Sermão (trecho) sobre a Confissão – Pe. José do Prado Leles

[N]a situação que estamos vivendo hoje… – ainda que a Igreja peça para que voltem com as confissões! – …o que fizeram da Confissão? Fizeram uma terapia! O padre senta num banco, a pessoa senta de lá, no outro banco. Tem gente que tem a capacidade de falar: “Padre, eu queria bater um papo com o senhor”! Ora, não existe sacramento do bate-papo! A Confissão (…) era feita num lugar sagrado, o Confessionário… Nem temos mais os confessionários… jogaram tudo fora! Pois se quer que fique o padre numa “salinha” ali… uma hora, para atender uma só pessoa! E você não consegue perceber arrependimento. Culpa? Todo mundo tem culpa! Até os ateus sentem culpa com alguma coisa que é feita de errado. Mas tem que ter arrependimento! Mas a pessoa não manifesta a vontade de mudar de vida. Não existe conversão. Até inventaram agora – fiquei sabendo por esse tempo – existe agora um “Pastoral da Escuta”. Ora, banalizou-se tanto o sacramento que a pessoa vai fazer uma terapia… vai sentar com outro leigo e “vamos conversar…”. Reduziu-se o amor a Deus ao amor ao homem. Acham que a nossa vida aqui na terra é para sempre. Então vamos adorar a nós mesmos! A verdadeira idolatria do ser humano! Tudo voltado para o próprio homem. Quando se colocam às vezes uns cantores para se ajudar a louvar a Deus, voltam-se para o povo e passam a fazer um show, e todos ficam adorando-se e contemplando-se uns aos outros. Esquece-se que o centro da nossa vida deve ser Jesus Cristo, Nosso Senhor. Que o Salvador é Nosso Senhor e não o homem!

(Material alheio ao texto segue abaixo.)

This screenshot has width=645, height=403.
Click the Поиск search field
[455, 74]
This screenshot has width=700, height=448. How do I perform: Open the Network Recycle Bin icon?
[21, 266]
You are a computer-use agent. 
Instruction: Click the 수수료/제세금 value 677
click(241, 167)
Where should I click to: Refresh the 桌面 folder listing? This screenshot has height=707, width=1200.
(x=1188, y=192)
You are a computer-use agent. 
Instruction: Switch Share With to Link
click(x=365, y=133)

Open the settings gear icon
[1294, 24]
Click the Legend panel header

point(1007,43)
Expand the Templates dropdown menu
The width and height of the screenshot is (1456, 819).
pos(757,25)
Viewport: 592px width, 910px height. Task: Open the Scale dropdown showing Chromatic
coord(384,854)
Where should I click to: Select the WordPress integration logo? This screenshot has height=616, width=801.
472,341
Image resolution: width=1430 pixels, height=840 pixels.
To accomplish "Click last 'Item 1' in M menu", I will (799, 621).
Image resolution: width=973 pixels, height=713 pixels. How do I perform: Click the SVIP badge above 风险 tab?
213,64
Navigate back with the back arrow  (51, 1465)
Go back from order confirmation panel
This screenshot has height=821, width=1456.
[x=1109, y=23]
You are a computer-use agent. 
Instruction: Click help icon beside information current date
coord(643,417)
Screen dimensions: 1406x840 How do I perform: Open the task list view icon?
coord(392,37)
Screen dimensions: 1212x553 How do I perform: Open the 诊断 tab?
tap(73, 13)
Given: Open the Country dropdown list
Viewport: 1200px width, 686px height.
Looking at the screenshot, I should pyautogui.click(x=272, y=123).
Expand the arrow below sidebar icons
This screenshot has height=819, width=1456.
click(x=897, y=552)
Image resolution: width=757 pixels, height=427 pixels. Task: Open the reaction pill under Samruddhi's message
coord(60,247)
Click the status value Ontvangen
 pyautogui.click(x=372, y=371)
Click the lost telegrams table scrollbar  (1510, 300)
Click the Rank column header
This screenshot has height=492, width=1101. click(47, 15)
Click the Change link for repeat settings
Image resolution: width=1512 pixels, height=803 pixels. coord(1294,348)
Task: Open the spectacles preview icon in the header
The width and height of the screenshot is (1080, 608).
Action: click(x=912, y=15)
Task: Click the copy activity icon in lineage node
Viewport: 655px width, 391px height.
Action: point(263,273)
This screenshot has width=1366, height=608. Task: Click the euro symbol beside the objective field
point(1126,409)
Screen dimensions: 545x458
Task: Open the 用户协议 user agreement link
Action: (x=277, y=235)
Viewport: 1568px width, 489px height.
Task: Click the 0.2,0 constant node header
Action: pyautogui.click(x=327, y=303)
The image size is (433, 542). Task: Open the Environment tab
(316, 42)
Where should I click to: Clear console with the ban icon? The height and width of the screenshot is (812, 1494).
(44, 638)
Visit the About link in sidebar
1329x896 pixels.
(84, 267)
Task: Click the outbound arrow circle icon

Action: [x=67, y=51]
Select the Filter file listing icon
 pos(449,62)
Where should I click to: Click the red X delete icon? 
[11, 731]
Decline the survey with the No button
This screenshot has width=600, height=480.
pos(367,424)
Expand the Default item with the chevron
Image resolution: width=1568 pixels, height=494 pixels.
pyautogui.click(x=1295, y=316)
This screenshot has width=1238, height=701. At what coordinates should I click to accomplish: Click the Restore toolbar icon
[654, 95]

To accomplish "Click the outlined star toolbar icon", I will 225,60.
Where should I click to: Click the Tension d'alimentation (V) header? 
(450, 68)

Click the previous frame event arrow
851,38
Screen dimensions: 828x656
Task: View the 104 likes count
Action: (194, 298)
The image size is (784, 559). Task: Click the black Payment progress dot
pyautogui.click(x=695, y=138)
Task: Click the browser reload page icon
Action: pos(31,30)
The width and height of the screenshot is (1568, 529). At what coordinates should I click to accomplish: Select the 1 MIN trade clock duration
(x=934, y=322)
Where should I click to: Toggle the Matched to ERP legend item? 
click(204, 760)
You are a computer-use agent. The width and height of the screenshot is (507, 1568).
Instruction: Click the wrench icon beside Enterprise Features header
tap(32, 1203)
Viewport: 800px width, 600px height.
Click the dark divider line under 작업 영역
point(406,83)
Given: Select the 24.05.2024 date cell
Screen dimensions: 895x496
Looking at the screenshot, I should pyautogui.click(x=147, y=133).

Muitas vezes [o fiel] procura o padre porque este fala de um certo jeito que agrada, no Sacramento da Penitência… O padre é um pecador como todos os outros. Nosso Senhor usa desse indivíduo para se fazer presente porque não podemos ver Nosso Senhor. Então, o padre age in persona Christi. Ou seja, não é porque o padre é santo é que eu vou ser perdoado. Mas Deus utilizou-se desse homem – fraco, frágil – para ser sinal de perdão para todos. (…) Não façamos do Sacramento da Penitência uma terapia… Claro que o veneno, quando é engolido, para se salvar a vida deve ser vomitado; por isso, o modo de se jogar fora [implica] de certo modo uma ação psicológica, no sentido de que ajuda a pessoa a perceber, na humildade diante de um outro homem – que não é um homem comum, mas que age na pessoa de Cristo – o perdão de seus pecados.

(…) o arrependimento perfeito, o desejo de não voltar cometer mais os mesmos erros, a vergonha de ter ofendido ao nosso Pai, ao nosso Criador, que nos amou e nos ama muito. É isso o principal, a vontade de não voltar mais a pecar (…).

Peçamos, irmãos caríssimos, a Nosso Senhor Jesus Cristo, que nos ajude nessa Quaresma a não fazer só essa penitência externa, não rasgar as nossas vestes mas rasgar o nosso coração, para que assim Nosso Senhor, habitando nos nossos corações, nos ajude a vencer as dificuldades da vida, as dificuldades por que passa a Igreja e, assim, podermos caminhar juntos até o encontro definitivo com Nosso Senhor. Louvado seja Nosso Senhor Jesus Cristo.